Extract all data as written.

────────────────

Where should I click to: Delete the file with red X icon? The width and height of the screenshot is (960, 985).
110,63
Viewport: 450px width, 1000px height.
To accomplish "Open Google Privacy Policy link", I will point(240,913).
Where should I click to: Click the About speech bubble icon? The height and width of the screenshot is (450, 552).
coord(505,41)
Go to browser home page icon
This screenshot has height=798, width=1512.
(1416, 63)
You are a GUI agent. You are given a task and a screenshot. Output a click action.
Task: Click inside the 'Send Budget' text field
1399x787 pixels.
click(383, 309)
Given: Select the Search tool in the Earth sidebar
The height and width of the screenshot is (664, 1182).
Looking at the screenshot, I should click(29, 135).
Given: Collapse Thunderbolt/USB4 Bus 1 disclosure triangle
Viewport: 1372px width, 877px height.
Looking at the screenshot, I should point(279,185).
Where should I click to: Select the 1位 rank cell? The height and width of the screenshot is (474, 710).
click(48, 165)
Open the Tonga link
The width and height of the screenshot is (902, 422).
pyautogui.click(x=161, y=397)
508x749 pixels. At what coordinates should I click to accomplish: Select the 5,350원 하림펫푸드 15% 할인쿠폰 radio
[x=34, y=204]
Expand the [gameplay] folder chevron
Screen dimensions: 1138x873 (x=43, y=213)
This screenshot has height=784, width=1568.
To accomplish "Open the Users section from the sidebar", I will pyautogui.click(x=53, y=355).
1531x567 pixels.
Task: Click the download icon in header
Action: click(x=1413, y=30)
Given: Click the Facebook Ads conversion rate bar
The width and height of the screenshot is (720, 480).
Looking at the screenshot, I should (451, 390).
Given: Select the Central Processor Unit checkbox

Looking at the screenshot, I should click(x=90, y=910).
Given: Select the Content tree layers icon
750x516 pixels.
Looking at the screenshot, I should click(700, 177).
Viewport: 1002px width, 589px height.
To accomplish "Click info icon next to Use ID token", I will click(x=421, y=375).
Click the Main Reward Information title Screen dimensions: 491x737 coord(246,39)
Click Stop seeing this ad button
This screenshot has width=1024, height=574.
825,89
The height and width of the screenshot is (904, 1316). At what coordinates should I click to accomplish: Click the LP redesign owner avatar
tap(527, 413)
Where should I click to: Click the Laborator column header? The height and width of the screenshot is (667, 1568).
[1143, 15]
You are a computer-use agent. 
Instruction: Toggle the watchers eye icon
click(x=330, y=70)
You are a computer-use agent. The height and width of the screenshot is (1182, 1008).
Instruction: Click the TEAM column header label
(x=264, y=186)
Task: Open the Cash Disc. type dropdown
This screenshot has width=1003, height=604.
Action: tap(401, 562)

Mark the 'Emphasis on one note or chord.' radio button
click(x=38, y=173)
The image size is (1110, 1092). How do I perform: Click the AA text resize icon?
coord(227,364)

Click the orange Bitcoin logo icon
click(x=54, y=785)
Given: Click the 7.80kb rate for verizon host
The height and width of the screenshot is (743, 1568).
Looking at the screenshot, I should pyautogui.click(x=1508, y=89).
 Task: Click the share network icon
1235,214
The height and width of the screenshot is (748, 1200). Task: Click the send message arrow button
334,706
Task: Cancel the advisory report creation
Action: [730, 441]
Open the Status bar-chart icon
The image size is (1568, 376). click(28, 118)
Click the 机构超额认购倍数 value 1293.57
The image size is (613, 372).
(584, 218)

────────────────

WRITTEN ANSWER:
Where should I click to: Delete the file with red X icon? The width and height of the screenshot is (960, 985).
110,63
Viewport: 450px width, 1000px height.
To accomplish "Open Google Privacy Policy link", I will point(240,913).
Where should I click to: Click the About speech bubble icon? The height and width of the screenshot is (450, 552).
coord(505,41)
Go to browser home page icon
This screenshot has height=798, width=1512.
(1416, 63)
You are a GUI agent. You are given a task and a screenshot. Output a click action.
Task: Click inside the 'Send Budget' text field
1399x787 pixels.
click(383, 309)
Given: Select the Search tool in the Earth sidebar
The height and width of the screenshot is (664, 1182).
Looking at the screenshot, I should click(29, 135).
Given: Collapse Thunderbolt/USB4 Bus 1 disclosure triangle
Viewport: 1372px width, 877px height.
Looking at the screenshot, I should point(279,185).
Where should I click to: Select the 1位 rank cell? The height and width of the screenshot is (474, 710).
click(48, 165)
Open the Tonga link
The width and height of the screenshot is (902, 422).
pyautogui.click(x=161, y=397)
508x749 pixels. At what coordinates should I click to accomplish: Select the 5,350원 하림펫푸드 15% 할인쿠폰 radio
[x=34, y=204]
Expand the [gameplay] folder chevron
Screen dimensions: 1138x873 (x=43, y=213)
This screenshot has height=784, width=1568.
To accomplish "Open the Users section from the sidebar", I will pyautogui.click(x=53, y=355).
1531x567 pixels.
Task: Click the download icon in header
Action: click(x=1413, y=30)
Given: Click the Facebook Ads conversion rate bar
The width and height of the screenshot is (720, 480).
Looking at the screenshot, I should (451, 390).
Given: Select the Central Processor Unit checkbox

Looking at the screenshot, I should click(x=90, y=910).
Given: Select the Content tree layers icon
750x516 pixels.
Looking at the screenshot, I should click(700, 177).
Viewport: 1002px width, 589px height.
To accomplish "Click info icon next to Use ID token", I will click(x=421, y=375).
Click the Main Reward Information title Screen dimensions: 491x737 coord(246,39)
Click Stop seeing this ad button
This screenshot has width=1024, height=574.
825,89
The height and width of the screenshot is (904, 1316). At what coordinates should I click to accomplish: Click the LP redesign owner avatar
tap(527, 413)
Where should I click to: Click the Laborator column header? The height and width of the screenshot is (667, 1568).
[1143, 15]
You are a computer-use agent. 
Instruction: Toggle the watchers eye icon
click(x=330, y=70)
You are a computer-use agent. The height and width of the screenshot is (1182, 1008).
Instruction: Click the TEAM column header label
(x=264, y=186)
Task: Open the Cash Disc. type dropdown
This screenshot has width=1003, height=604.
Action: tap(401, 562)

Mark the 'Emphasis on one note or chord.' radio button
click(x=38, y=173)
The image size is (1110, 1092). How do I perform: Click the AA text resize icon?
coord(227,364)

Click the orange Bitcoin logo icon
click(x=54, y=785)
Given: Click the 7.80kb rate for verizon host
The height and width of the screenshot is (743, 1568).
Looking at the screenshot, I should pyautogui.click(x=1508, y=89).
 Task: Click the share network icon
1235,214
The height and width of the screenshot is (748, 1200). Task: Click the send message arrow button
334,706
Task: Cancel the advisory report creation
Action: [730, 441]
Open the Status bar-chart icon
The image size is (1568, 376). click(28, 118)
Click the 机构超额认购倍数 value 1293.57
The image size is (613, 372).
(584, 218)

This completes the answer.